EXCERPT —
---+---

On Fri, May 28, 2010 at 2:10 AM, Marius Scurtescu <[email protected]> wrote:
> Thanks for the clarification Nat.
>
> Just curios, can't the phone client actually POST to the authz server?
> That would take care of the URL length limitation.

POST means an extra click, which is a UI disaster.

Also, more data over the air means slower response.

>
> In your diagram, the verification code is passed from UA to Web Client
> and then the Web Client is exchanging it for the access and refresh
> tokens. These tokens are never passed back to the UA, is that
> intended? Also, why can't the UA do the exchange directly?

It is following the Web Server flow.
Apart from getting the request parameter through the request_url fetch
is almost exactly as in the Web Server flow.

You could conceive similar things to UA-flow, I suppose.

>
> Marius
>
>
>
> On Wed, May 26, 2010 at 6:11 PM, Nat Sakimura <[email protected]> wrote:
>> Yes. It is mainly for something called "feature phones" that has over
>> 90% share in Japan.
>>
>> If it is the core OAuth only, it is not much of the problem.
>> However, when we start adding something like Identity Layer on top of it,
>> it starts to get problematic.
>>
>> The web client usually lives on external web server.
>>
>> Here are some answers to the question I got to the blog page from
>> Luke, so that we can share them here as well.
>>
>> Q. Why "immediate" in the request?
>>
>> Initially, I was thinking like you did. Then, I got feedback from the
>> community that if "immediate" was denied at the Authz Server, the RP
>> may want to redo it with "immediate"=false, thus overriding what was
>> written in the request file instead of making two versions of the
>> request file. It is an override mechanism.
>>
>> Q. Why not "type" in the request?

---+---

INSTRUCTIONS FOR THE TASK — Write what follows in the OAuth email thread above, picking up right after its last line.

Extracted records:

---+---

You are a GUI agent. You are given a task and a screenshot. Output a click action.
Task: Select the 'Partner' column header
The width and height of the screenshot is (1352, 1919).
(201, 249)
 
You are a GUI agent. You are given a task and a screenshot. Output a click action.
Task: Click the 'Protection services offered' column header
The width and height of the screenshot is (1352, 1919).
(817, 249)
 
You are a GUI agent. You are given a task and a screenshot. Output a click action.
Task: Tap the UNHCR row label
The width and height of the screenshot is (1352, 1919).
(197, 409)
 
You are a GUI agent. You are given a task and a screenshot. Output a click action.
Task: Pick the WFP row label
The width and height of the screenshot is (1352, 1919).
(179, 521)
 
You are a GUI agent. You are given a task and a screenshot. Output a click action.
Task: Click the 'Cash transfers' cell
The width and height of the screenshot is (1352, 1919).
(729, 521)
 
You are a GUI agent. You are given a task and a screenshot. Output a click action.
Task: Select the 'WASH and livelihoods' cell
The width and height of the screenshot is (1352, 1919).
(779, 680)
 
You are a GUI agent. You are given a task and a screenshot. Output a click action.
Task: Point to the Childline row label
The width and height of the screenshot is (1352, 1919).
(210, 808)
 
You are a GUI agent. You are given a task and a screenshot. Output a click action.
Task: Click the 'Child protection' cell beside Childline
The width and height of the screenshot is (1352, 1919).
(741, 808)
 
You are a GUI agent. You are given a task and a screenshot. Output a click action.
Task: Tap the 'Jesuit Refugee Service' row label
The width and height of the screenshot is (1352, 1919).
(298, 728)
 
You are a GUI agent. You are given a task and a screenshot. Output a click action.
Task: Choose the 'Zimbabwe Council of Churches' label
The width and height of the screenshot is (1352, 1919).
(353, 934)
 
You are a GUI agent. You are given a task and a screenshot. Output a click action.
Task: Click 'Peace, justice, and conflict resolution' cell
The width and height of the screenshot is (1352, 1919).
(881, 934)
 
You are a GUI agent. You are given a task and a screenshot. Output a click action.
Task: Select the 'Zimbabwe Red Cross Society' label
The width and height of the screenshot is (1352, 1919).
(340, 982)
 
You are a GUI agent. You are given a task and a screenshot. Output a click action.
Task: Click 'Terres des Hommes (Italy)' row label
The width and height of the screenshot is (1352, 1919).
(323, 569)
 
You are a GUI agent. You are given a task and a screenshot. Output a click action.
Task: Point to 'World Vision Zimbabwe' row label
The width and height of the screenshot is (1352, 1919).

---+---

THE RESULT —
>>
>> I could certainly include it in the request. Only the reason I did not
>> was that it was already written in the request file, and it is not
>> going to change like "immediate". The concern about having "type" in
>> the request instead of request file is that it is easy to tamper.
>> Since "type" is also used as some kind of security measure, it might
>> be better to protect it if it is easy to do, and that was another
>> reason for putting type in the request file and not request.
>>
>> Q. Name "rurl" confusing
>>
>> Originally, "rurl" was called "rpfurl" for Request Parameter File URL.
>> Then, Breno told me that it is "mouthful" and since then it was
>> wanting a better name. "rurl" was my attempt to make it not mouthful.
>> Certainly, I can make it "request_url".
>>
>>
>> On Thu, May 27, 2010 at 2:54 AM, Marius Scurtescu <[email protected]> 
>> wrote:
>>> Hi Nat,
>>>
>>> The main use case for this flow would be for mobile apps that cannot
>>> handle long URLs, is that correct? If so, I assume that the only
>>> problematic long URL is the initial request sent through the
>>> user-agent to the authorization server, right?
>>>
>>> Does the Web Client run on the phone as well, or on some external web 
>>> server?
>>>
>>> Marius
>>>
>>>
>>>
>>> On Wed, May 26, 2010 at 6:57 AM, Nat Sakimura <[email protected]> wrote:
>>>> Back in February, I have suggested mobile web app flow to the oauth_wrap 
>>>> group.
>>>> Now that it is wrapped into OAuth 2.0, here is my another try, this
>>>> time for OAuth 2.0 draft.
>>>>
>>>> "OAuth 2.0 Mobile WebApp Flow"
>>>> http://www.sakimura.org/en/modules/wordpress/oauth-20-mobile-webapp-flow/
>>>>
>>>> I really wish that this could be included in OAuth 2.0 as it will help
>>>> build identity layers on OAuth 2.0 that works for mobile web browsers etc.
>>>>
>>>> --
>>>> Nat Sakimura (=nat)
>>>> http://www.sakimura.org/en/
>>>> http://twitter.com/_nat_en
>>>> _______________________________________________
>>>> OAuth mailing list
>>>> [email protected]
>>>> https://www.ietf.org/mailman/listinfo/oauth
>>>>
>>>
>>
>>
>>
>> --
>> Nat Sakimura (=nat)
>> http://www.sakimura.org/en/
>> http://twitter.com/_nat_en
>>
>



-- 
Nat Sakimura (=nat)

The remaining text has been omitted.